Fortunately, this is not how I intend for this to work. The migration rollout would be incremental -- possibly across multiple node releases! -- but incremental at the granularity of an entire database. This PR provides the migration logic for the sortition DB, and follow-on PRs would migrate the other DBs.

The migration itself would be time-consuming -- you not only have to convert essentially every column of every row to a new encoding, but also you have to vacuum the DB. The reason the code offers two ways to decode a column value is because unlike before, we aren't going to force users to migrate the sortition DB right way. Instead, we'll let the user choose when to migrate this DB (and others) via an explicit command. This way, the user can schedule the migration themselves -- for example, they can take a snapshot of their node's chainstate, migrate that chainstate, and then stop their node and re-start it on the migrated chainstate while retaining the old chainstate as a backup.

This migration path is what required me to get rid of FromSql and ToSql implementations in favor of SqlEncoded -- the node has to be able to work with both the legacy encoding and the new encoding. Right now, the code prefixes a SIP003-encoded column value with a non-printable byte to ensure that it will fail to decode as a hex string; the intent is not to try and store both hex and SIP003 blobs in the same column.

I'll admit that such a heterogenous db offends my sensibilities, but having to do a full migration first seems like too high of a bar (even if we let people do it whenever they want). My guess on how long a migration would take is multiple hours, which would definitely put node operators in a tough spot (how would they do this without experiencing downtime? would they have to snapshot their chainstate, run the migration on a separate machine, and then restart with their hours old snapshot?) If you think the migrations are faster than that, I think that may work, but if we need the migrations to occur to get the functionality, I'm not sure that doing it offline helps much. I think from the perspective of a node operator, this is something that would be handled ideally "in the background" -- basically, run with a heterogenous DB, and periodically migrate sections of the DB until the whole DB has been migrated.

Oh, it offends my sensibilities as well :) Fortunately that's not what we're doing here. We're going for a less-offensive (but not totally inoffensive) migration path of reencoding each database separately, via different PRs and possibly different releases.

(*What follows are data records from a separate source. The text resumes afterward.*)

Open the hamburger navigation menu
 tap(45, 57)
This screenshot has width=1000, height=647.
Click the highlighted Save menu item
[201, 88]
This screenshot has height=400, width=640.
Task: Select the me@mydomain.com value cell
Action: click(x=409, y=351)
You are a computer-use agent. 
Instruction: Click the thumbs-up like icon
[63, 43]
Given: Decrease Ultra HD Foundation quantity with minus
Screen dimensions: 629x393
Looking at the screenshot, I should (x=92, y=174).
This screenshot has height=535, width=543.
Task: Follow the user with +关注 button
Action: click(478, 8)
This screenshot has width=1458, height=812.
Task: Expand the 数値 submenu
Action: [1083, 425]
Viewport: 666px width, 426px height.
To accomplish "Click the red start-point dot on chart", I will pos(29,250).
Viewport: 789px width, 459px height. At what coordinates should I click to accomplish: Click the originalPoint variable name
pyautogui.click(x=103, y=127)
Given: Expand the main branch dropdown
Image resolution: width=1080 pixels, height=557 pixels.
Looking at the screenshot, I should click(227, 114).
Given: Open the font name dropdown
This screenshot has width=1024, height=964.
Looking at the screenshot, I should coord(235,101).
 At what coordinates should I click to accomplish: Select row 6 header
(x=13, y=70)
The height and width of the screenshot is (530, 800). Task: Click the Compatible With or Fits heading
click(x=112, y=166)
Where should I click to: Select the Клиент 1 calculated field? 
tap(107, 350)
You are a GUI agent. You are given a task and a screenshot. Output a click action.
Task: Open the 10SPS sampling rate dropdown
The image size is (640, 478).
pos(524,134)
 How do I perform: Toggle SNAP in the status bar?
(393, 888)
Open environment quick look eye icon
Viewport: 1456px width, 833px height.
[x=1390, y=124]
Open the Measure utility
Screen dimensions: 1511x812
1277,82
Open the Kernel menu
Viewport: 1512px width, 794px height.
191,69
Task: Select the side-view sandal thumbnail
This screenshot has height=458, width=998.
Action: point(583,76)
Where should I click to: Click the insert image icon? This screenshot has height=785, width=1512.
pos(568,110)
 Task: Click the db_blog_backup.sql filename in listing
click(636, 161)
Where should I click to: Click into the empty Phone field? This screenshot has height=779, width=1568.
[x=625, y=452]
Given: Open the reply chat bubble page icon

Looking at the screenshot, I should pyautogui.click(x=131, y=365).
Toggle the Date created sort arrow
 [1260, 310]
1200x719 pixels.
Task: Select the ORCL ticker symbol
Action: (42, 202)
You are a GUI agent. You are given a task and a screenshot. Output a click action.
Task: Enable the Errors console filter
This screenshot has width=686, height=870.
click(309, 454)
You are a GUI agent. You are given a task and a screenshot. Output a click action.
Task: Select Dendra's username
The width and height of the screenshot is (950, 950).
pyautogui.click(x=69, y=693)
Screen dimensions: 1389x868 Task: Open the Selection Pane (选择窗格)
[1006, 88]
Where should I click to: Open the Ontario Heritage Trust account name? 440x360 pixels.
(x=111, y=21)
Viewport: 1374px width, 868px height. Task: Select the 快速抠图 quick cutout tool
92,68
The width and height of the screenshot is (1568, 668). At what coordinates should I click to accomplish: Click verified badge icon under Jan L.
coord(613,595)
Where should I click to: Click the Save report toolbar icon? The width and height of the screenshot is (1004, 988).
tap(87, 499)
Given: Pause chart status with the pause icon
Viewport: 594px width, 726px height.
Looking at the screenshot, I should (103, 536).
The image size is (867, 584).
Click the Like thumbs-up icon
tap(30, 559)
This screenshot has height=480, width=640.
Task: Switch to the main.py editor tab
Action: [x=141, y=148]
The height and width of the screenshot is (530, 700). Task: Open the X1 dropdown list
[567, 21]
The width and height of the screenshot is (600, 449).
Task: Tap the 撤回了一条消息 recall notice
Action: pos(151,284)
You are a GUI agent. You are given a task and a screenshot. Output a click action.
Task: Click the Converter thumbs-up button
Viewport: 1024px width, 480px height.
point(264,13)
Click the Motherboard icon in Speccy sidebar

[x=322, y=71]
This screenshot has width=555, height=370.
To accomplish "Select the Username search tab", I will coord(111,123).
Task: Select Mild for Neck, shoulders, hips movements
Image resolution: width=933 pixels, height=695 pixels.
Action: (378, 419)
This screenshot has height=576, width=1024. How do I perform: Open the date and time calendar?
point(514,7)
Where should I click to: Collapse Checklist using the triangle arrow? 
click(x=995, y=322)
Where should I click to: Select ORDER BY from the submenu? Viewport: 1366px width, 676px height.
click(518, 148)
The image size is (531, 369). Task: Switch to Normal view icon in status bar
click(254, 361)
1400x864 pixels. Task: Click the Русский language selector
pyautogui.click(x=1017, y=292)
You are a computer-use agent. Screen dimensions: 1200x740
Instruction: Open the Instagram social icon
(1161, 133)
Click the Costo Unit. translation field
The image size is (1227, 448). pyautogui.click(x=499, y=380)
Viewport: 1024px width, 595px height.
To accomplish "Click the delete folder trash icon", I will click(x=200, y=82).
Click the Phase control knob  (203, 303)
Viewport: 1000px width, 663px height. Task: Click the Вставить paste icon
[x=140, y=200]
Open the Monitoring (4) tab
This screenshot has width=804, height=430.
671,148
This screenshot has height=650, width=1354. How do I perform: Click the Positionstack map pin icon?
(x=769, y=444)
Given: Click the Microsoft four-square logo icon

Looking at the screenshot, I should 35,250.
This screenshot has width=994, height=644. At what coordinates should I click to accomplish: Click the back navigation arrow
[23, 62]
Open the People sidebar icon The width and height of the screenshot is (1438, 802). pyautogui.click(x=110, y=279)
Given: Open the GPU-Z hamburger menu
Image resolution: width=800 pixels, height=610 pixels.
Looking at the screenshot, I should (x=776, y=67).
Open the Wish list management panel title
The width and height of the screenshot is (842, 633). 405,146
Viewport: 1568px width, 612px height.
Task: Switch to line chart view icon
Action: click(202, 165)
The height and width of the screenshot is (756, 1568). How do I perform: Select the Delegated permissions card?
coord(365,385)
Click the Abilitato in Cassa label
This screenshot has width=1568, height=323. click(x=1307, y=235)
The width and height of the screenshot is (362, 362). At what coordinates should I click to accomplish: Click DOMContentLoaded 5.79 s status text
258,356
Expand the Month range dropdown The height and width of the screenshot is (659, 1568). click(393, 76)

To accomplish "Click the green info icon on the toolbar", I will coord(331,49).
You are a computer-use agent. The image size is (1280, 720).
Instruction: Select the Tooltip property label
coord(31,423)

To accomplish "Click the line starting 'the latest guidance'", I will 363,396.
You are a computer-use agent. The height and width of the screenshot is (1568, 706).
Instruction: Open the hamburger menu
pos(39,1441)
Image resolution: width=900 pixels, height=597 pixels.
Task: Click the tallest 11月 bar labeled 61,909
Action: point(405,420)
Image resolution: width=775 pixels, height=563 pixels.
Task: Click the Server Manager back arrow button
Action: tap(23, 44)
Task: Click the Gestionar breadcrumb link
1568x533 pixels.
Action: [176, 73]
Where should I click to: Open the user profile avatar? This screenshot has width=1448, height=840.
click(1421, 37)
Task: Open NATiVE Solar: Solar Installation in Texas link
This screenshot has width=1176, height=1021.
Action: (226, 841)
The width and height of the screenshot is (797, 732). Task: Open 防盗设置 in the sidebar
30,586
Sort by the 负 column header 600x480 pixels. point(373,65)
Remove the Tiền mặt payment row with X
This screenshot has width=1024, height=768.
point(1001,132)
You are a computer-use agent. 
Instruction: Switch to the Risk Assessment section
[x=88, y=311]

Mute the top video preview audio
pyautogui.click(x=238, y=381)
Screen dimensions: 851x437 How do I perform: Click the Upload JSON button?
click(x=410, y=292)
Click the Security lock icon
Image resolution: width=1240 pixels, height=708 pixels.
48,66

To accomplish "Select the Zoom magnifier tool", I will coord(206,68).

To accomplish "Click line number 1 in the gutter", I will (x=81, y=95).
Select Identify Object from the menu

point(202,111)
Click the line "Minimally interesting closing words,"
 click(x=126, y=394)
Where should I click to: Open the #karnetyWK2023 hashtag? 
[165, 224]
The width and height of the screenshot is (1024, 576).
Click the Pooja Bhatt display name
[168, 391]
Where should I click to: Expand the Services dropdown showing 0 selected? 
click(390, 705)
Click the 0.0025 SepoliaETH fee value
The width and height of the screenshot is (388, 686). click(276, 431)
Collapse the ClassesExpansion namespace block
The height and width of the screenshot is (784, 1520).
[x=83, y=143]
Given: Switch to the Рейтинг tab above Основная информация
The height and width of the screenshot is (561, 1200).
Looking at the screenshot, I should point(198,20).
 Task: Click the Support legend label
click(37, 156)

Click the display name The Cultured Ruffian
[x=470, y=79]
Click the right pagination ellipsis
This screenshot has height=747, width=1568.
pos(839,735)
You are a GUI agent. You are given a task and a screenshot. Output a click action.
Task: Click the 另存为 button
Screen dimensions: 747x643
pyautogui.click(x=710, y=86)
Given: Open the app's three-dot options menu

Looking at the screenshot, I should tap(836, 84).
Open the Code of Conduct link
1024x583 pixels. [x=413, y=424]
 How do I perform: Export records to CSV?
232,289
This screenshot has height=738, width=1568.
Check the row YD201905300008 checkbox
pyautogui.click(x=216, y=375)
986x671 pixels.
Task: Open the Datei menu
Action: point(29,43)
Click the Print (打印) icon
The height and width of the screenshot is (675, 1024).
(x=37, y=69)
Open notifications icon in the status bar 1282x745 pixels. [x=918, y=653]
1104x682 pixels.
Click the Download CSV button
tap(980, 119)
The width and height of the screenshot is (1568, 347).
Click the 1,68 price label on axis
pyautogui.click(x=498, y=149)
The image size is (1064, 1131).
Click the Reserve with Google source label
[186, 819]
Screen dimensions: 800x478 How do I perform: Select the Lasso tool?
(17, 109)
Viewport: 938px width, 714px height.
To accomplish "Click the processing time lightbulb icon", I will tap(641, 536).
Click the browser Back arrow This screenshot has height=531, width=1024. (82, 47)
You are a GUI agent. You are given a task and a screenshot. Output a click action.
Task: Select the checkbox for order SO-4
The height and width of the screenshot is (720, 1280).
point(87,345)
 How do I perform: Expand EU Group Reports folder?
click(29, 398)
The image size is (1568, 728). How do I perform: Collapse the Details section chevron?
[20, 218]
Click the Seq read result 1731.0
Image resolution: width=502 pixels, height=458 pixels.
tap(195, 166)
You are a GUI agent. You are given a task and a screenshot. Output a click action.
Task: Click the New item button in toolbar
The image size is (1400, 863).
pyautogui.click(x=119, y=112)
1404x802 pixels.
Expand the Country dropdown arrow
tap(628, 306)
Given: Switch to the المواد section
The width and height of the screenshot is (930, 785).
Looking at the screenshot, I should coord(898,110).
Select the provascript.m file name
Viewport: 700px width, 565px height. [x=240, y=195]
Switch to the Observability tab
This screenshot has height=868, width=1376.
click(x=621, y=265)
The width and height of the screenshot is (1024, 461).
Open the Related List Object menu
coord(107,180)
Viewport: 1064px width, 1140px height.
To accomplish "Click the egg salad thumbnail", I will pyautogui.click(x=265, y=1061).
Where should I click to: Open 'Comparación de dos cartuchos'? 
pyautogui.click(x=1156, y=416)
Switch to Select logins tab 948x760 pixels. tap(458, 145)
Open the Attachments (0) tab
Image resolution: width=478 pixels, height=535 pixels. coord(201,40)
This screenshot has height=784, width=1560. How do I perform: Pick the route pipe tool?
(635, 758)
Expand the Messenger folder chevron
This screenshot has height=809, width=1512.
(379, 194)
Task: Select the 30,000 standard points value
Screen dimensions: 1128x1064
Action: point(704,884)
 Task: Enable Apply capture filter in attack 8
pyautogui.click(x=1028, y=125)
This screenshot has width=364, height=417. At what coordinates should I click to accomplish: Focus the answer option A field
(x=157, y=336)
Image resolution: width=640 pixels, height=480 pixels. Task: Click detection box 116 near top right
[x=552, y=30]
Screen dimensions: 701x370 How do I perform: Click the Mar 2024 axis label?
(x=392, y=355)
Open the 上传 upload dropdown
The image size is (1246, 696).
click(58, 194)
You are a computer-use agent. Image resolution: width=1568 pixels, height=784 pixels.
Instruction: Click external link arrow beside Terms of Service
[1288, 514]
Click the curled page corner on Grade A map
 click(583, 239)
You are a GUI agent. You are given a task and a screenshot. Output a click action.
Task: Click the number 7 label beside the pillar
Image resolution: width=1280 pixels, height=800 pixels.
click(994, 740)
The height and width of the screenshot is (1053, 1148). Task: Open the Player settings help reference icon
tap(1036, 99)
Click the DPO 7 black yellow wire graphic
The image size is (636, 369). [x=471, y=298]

I can look into adding a "background migration" option, but that's pretty risky as well. We'd need to add some kind of chainstate-wide checkpointing system that would allow the background migration to produce a consistent snapshot while the chainstate continues to be appended to. There's value in having this for at some point, for taking automatic backups, but I'm not sure yet whether or not the migration times will require us to add this earlier rather than later.